Et la Jaxa n’est pas la seule à s’intéresser à Ryugu. La Nasa a acquis 10 %
des échantillons et effectuera sa propre analyse, en cherchant à comparer
les résultats avec ceux de sa propre mission de retour d’échantillons
d’astéroïdes, Osiris-Rex, qui a visité l’astéroïde Bennu en 2020. Cette
mission devrait ramener des échantillons sur Terre en septembre de l’année
prochaine.
Que vont découvrir les scientifiques ? Les possibilités sont infinies. Ce
n’est pas encore confirmé officiellement, mais il se pourrait que la Jaxa
ait également identifié des acides aminés, les « éléments constitutifs de la vie », dans les échantillons de Ryugu.
Une telle découverte renforcerait l’idée que des composés organiques ont pu
être déposés sur la Terre depuis l’espace.

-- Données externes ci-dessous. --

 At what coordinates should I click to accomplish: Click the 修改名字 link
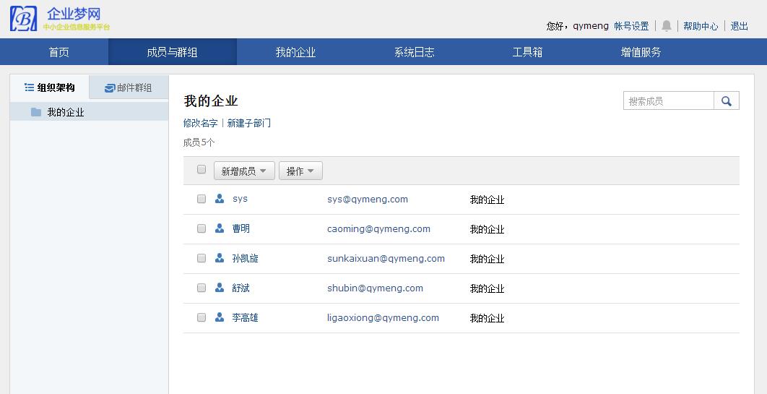pyautogui.click(x=200, y=123)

Au fur et à mesure que les scientifiques du monde entier étudieront les
fragments de roche de Ryugu et de Bennu, notre compréhension encore floue
des premiers temps de l’histoire du système solaire se précisera
progressivement. Potentiellement, cela pourrait même révéler d’où nous
venons. En étudiant les anciennes roches de l’espace, nous pourrions
découvrir que la substance même qui nous constitue est peut-être arrivée
via une roche il y a des milliards d’années.